Return the records that follow unaltered. Omit every picture.

(Stored items)
━━━━━━━━━━━━━━━━━━━━━━━━━━━━━━

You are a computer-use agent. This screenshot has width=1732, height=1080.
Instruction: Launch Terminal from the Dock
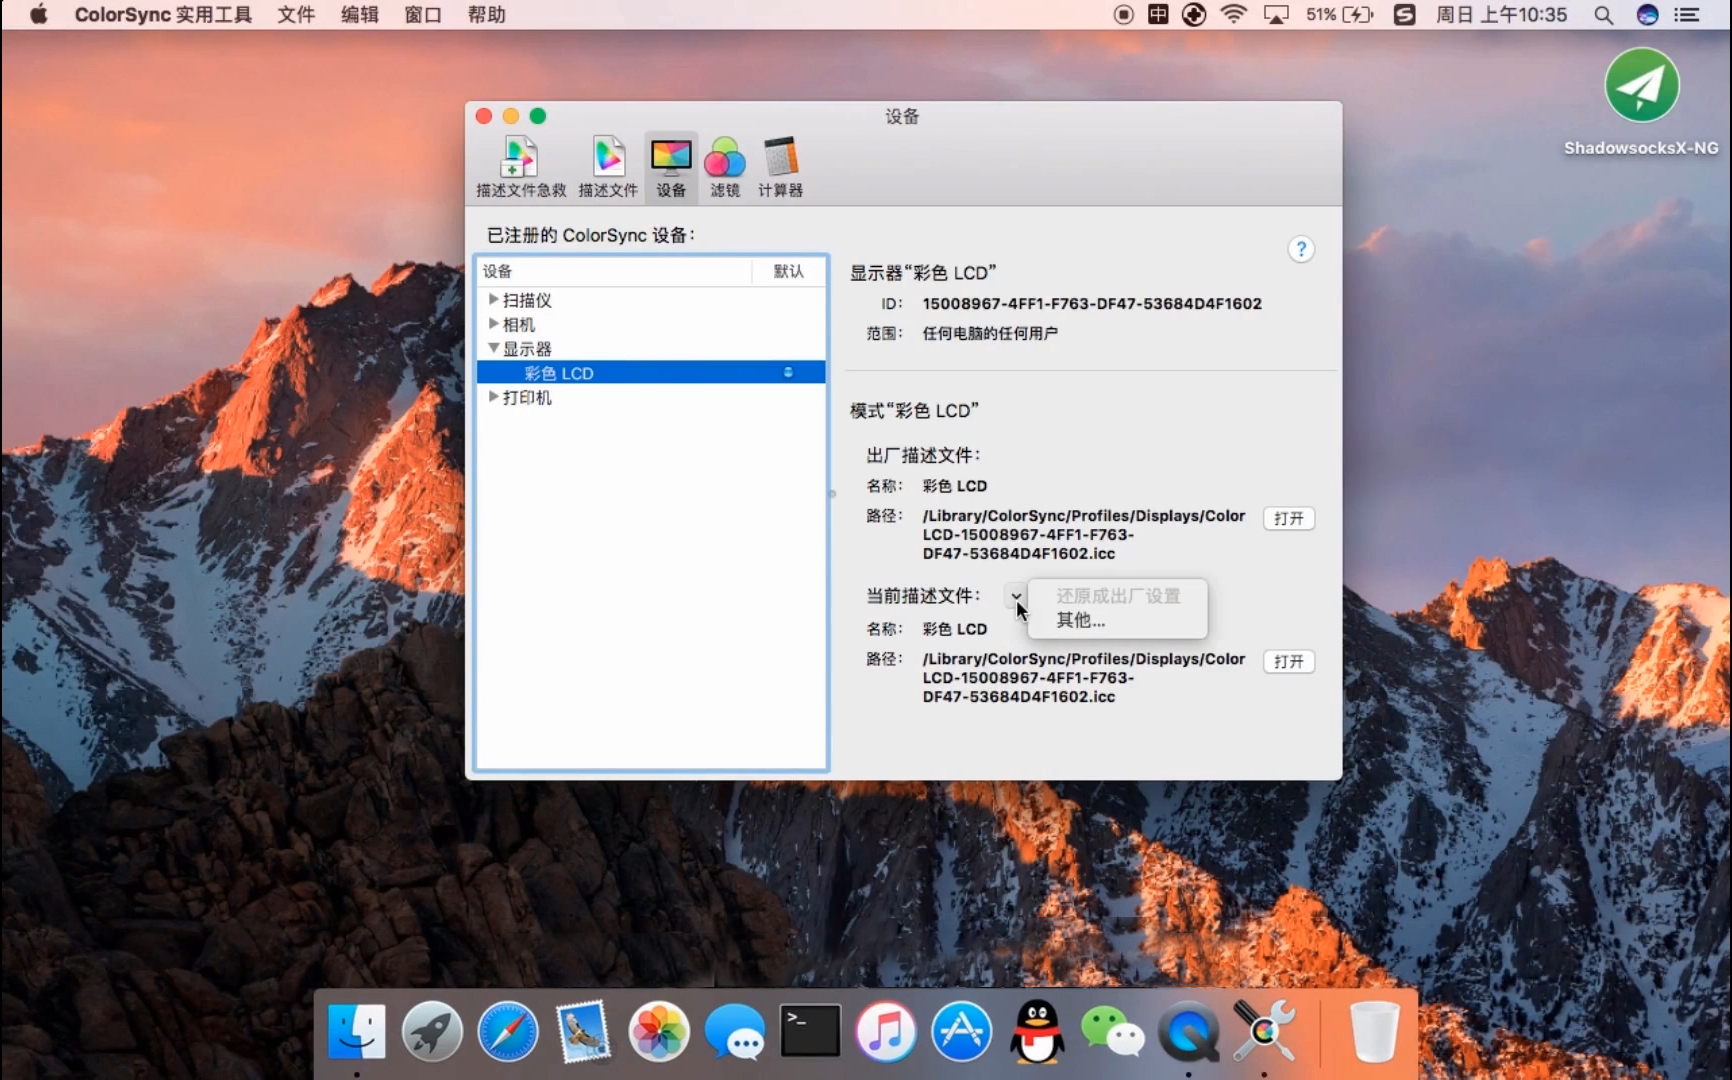[x=810, y=1031]
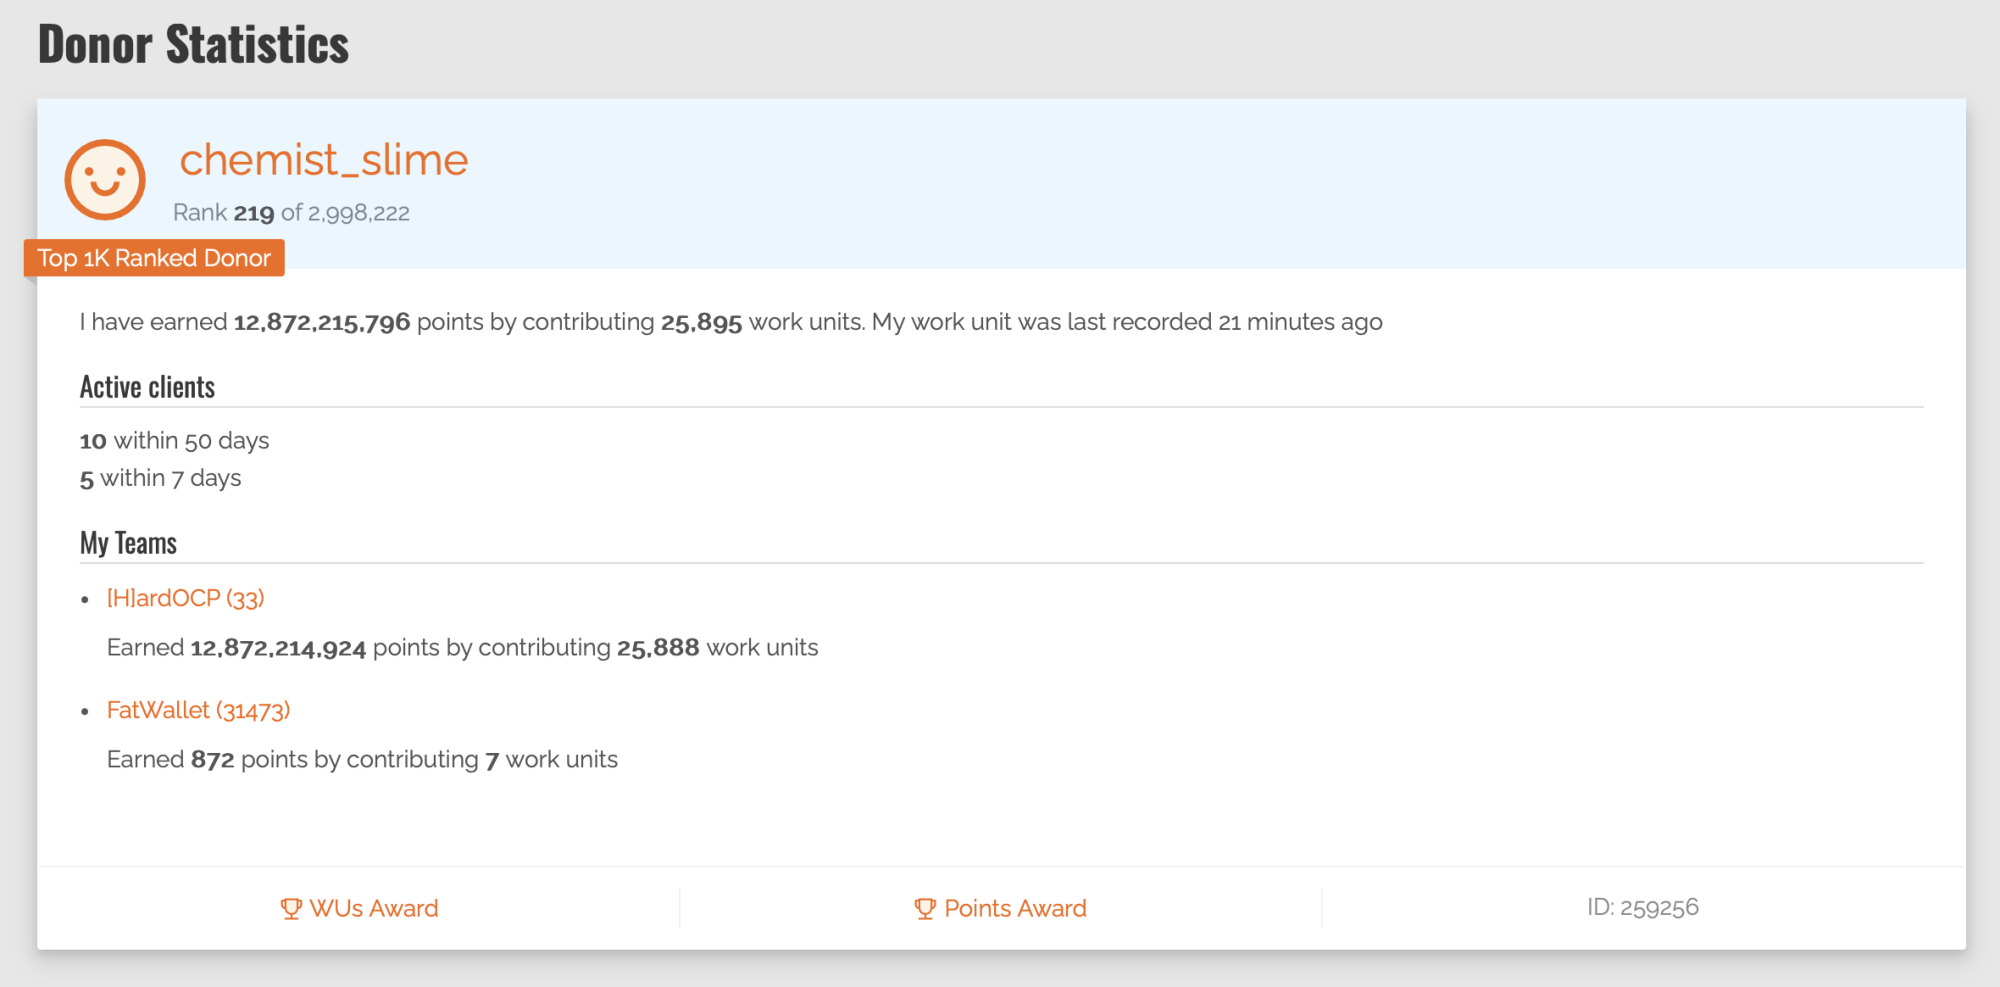The image size is (2000, 987).
Task: Click the '5 within 7 days' line
Action: pos(161,478)
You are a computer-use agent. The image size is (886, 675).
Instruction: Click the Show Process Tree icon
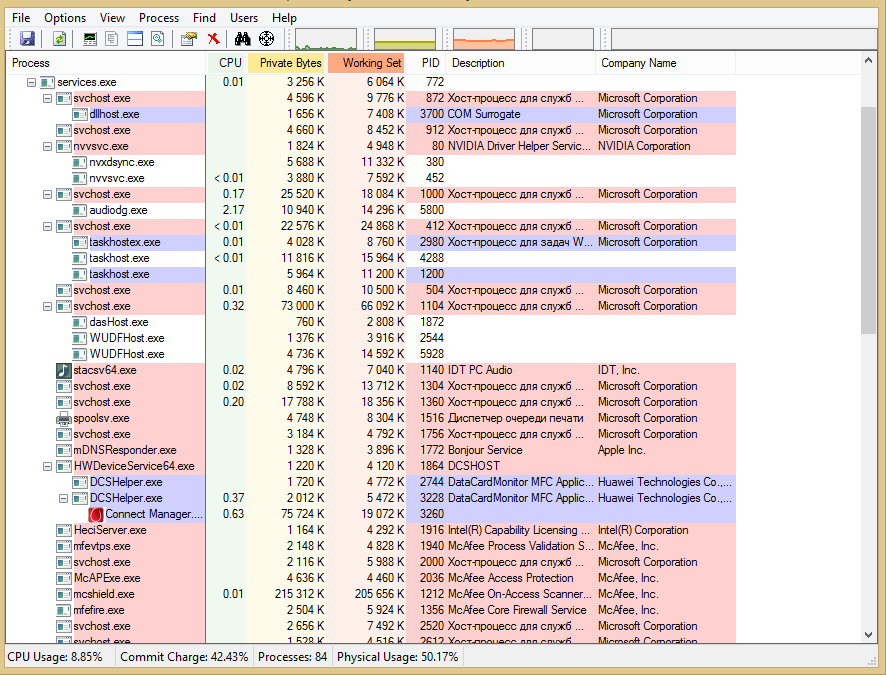112,39
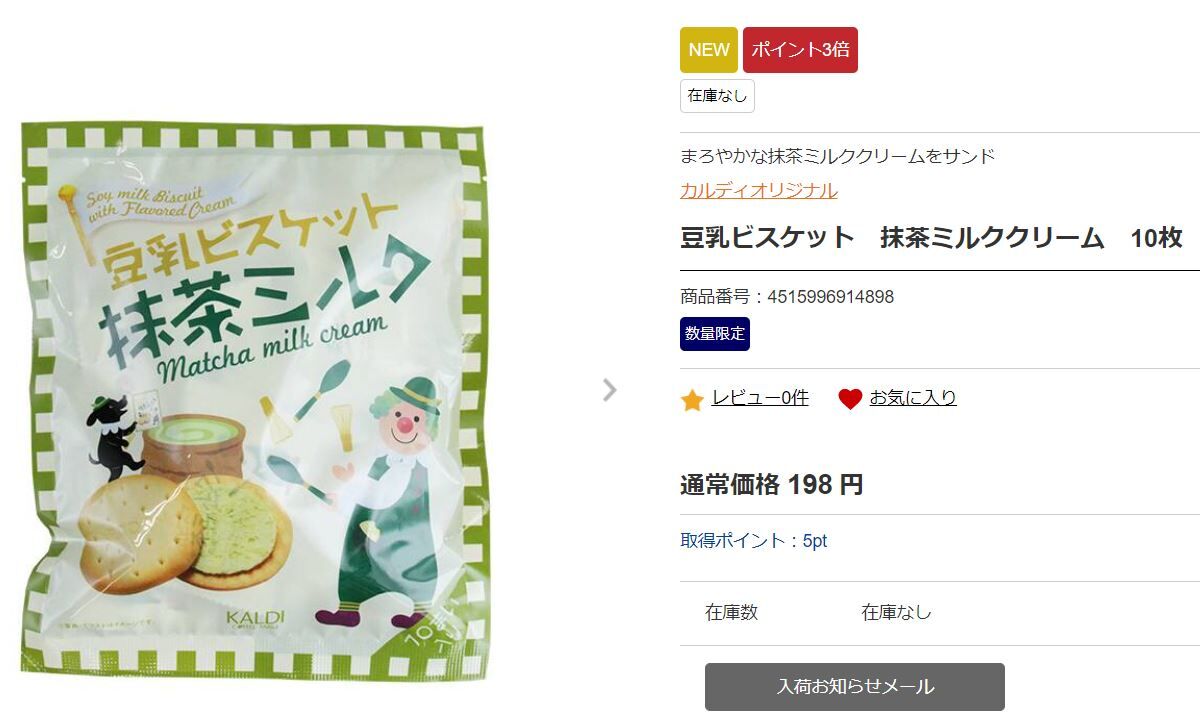Click the navy 数量限定 badge
Screen dimensions: 1200x727
(x=715, y=334)
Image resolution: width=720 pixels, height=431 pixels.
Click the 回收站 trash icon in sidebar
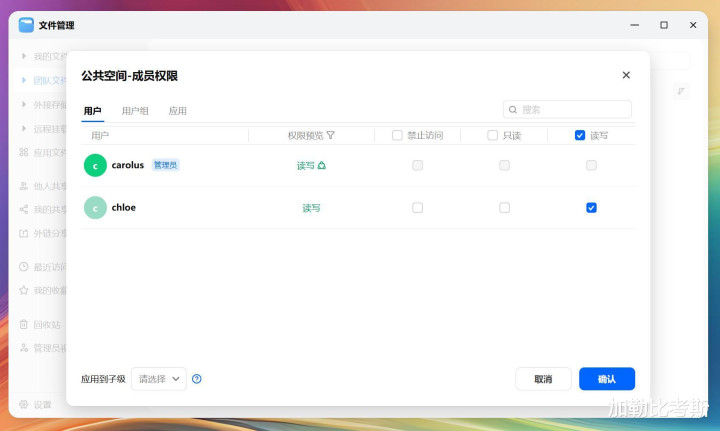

━━━━━━━━━━━━━━━━━━━━━━━━━━━━━━

### Answer section
You are a computer-use agent. This screenshot has width=1732, height=1080.
Instruction: Launch Terminal from the Dock
[x=810, y=1031]
The image size is (2000, 987).
Task: Click the '5 within 7 days' line
Action: pos(161,478)
You are a computer-use agent. The image size is (886, 675).
Instruction: Click the Show Process Tree icon
112,39
Click the navy 数量限定 badge
Screen dimensions: 1200x727
(x=715, y=334)
Image resolution: width=720 pixels, height=431 pixels.
Click the 回收站 trash icon in sidebar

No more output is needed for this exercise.